The final Republican tax bill has now been passed by both the House and the Senate and awaits the President’s signature which is expected soon. It dramatically lowers the federal corporate tax rate from 35% to 21%.  This is highly beneficial as it will provide a big incentive for U.S. multinational companies to bring their foreign profits back home for spending and reinvestment.


The huge problem, of course, is that the tax rate cuts are not paid for by other offsets and will add $1 trillion over ten years to our already exploding national debt. In fact, we are likely to see trillion dollar deficits again as soon as FY 2019.


Here is a cogent analysis of the bill’s weaknesses by the Wall Street Journal’s Greg Ip:

  • Distortionary business tax breaks still remain such as for oil and gas drilling, electric cars and renewable energy. Also the “carried interest” loophole largely remains intact.
  • New breaks are created, most importantly a 20% deduction for businesses which pay taxes as individuals (pass throughs). This introduces “grave complexity” and creates huge incentives for tax avoidance.
  • The challenge of constraining entitlement growth has become much more difficult.
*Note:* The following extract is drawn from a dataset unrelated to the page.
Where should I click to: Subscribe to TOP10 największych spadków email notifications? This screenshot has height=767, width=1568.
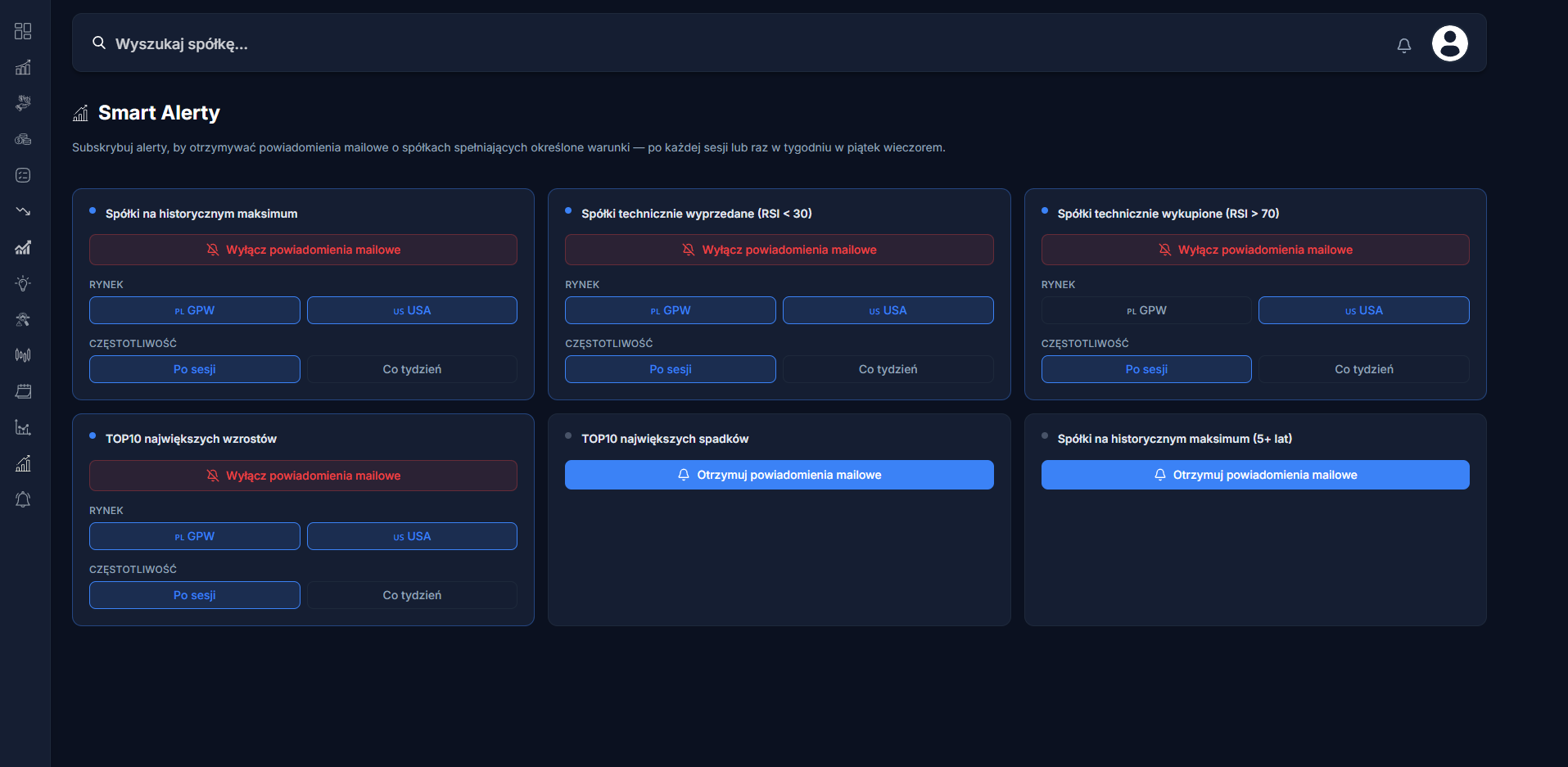pyautogui.click(x=779, y=475)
The soaring cost of Social Security, Medicare and Medicaid is the main driver of our debt problem. The Democrats, having been excluded from developing the tax plan, will be far less likely to cooperate on entitlement reform.

Conclusion. Corporate tax rate reform, as desirable as it is, as been badly handled by the Republicans. The new tax law not only makes the debt much worse by itself but poisons the atmosphere for actually figuring out a way to effectively address entitlement reform, the key to getting debt under control.